■ **Request 1**: Please print the piece on rickshaw fares in India word for word, beginning at the words that have "The result of this oppression" and stopping after "in all industries.".
■ **Request 2**: Write what comes next in the piece on rickshaw fares in India, starting after its last sentence.

··· Page extract

Forcing people into poverty
It seems that the local governments in India want to force rick shaw drivers into such a state of poverty that they wouldn’t even be able to afford any type of food or gas. The published rates for rick shaw fares are pathetically low in many parts of India (Chennai especially a few years ago at rps6 per km). The governments don’t seem to understand that the price of labor and petrol are not going down as a general rule. Fares need to be a lot higher, otherwise people will be forced to break the rules.

The result of this oppression
The result of this unfair system is that the local governments who set rick shaw fares are never fair to the drivers. And the drivers seem to cheat about what they charge more than half the time just to make a living. This creates a greater problem to society. People feel they need to cheat to get ahead, due to the system — and this can effect people in all industries.

······
··· Material

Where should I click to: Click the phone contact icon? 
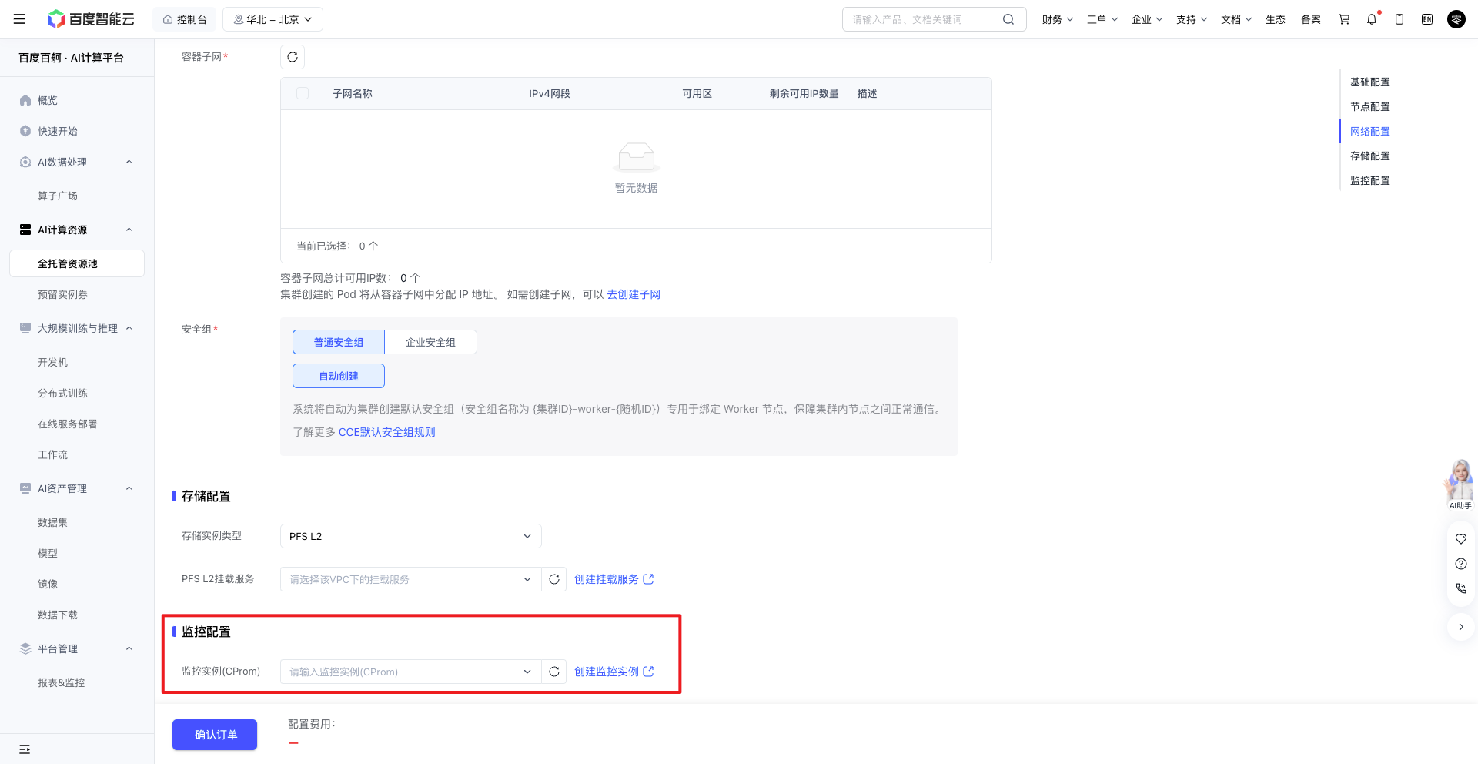pyautogui.click(x=1461, y=588)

······

■ **Task response 1**:
The result of this oppression
The result of this unfair system is that the local governments who set rick shaw fares are never fair to the drivers. And the drivers seem to cheat about what they charge more than half the time just to make a living. This creates a greater problem to society. People feel they need to cheat to get ahead, due to the system — and this can effect people in all industries.

■ **Task response 2**:
The police are also underpaid
The situation is the same with the police who are paid some miserable salary. They get most of their income from bribes, rather than from the government. Police do as much of their job as they like, and effective people will not want to be police, since they get paid only pennies. Police are forced to cheat, just to survive. Once again, this forcing people to cheat just to eat custom causes horrific damage to the culture and society. People should be rewarded for being honest and fair.

The damage has creeped its way into outsourcing as well.
There are many in outsourcing who just lie and cheat. In the long run those get fired, and the useful people get ahead. But, in a society that penalizes people for being honest and following rules, what do you expect?

India should tax more & pay better salaries
I suggest that India tax their citizens more, and pay top dollar to the police, government workers, and other public employees. However, I also suggest that they get rid of any type of JOB SECURITY. People in India like government jobs because they feel they have financial security for life, even if they laze around. I suggest that people get paid for what they accomplish, and that they get paid well. That way, the best and brightest in India will be competing for government jobs, and the country would by default function much more smoothly as a result.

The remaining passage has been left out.